Since then, Gruber did a serious of recordings and setup steady recording units along rivers – these interventions made people curious and ask questions about the origin of the sounds.

Important for her with this project is also the fact that there is not the additional production of huge amounts of data that have to be harvested but the approximation to another world, usually invisible due to turbidity and the use of another sense, the hearing. It is the active test to show that we do not depend on data, as we are reaching the limits of data and the predictability to forecast the future using models and systems, and get back to experience.

To hear like a fish means to hear with your entire body, using it to navigate in space and feel your surroundings. Houston can you hear me? makes visible how important and crucial the topic of sound pollution is and how a sonic ecology has to be developed so we can resonate together on this planet.

BIO

PT// Christina é uma artista e ecologista de água doce, que vive em Vienna. A artista trabalha na intersecção entre arte e ciência e a sua obra aborda os fenómenos sociais que moldam o nosso mundo. Gruber investiga os efeitos da atividade humana na paisagem e como é que estes desenham a superfície da Terra, com especial atenção à agua. Nos últimos anos a àgua tem um interesse especial para ela. É este o elemento que todas as coisas na Terra, incluindo os humanos, têm em comum. A água é o conector entre histórias de diferentes sítios e níveis, correndo por todo o lado, desde as nuvens aos centros de dados.
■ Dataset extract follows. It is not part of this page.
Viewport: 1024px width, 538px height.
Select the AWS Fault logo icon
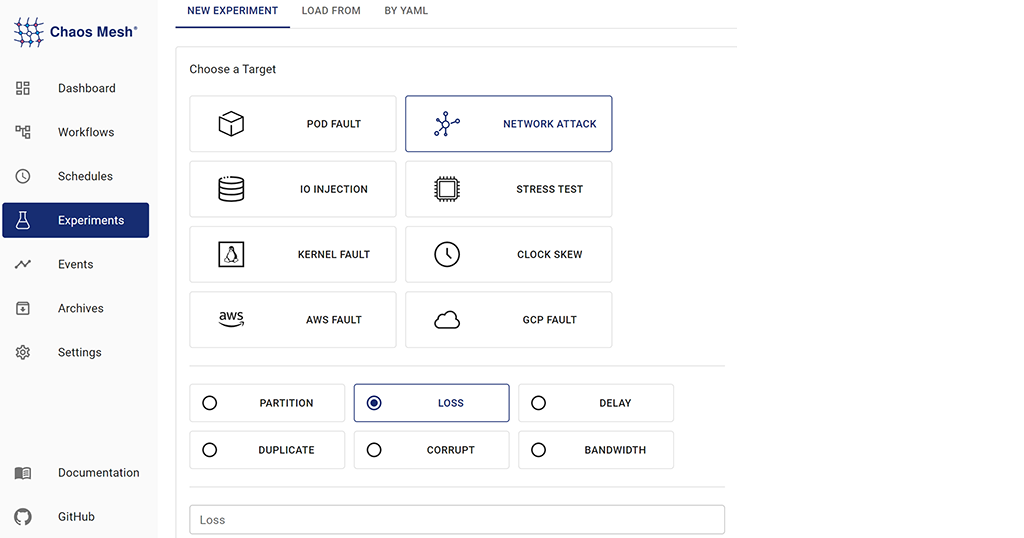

ENG// Christina is an artist and freshwater ecologist based in Vienna. She works at the intersection of art and science; her work deals with societal phenomena that shape our world. Gruber investigates the effects human activities have and had on the landscape and how they’ve shaped the Earth’s surface, specifically focusing on water. In the last years, water is of special interest to her. As it is the element that all things on Earth, including humans, have in common. Water is the connector between stories of different places and layers, running through everything, from clouds to data centers.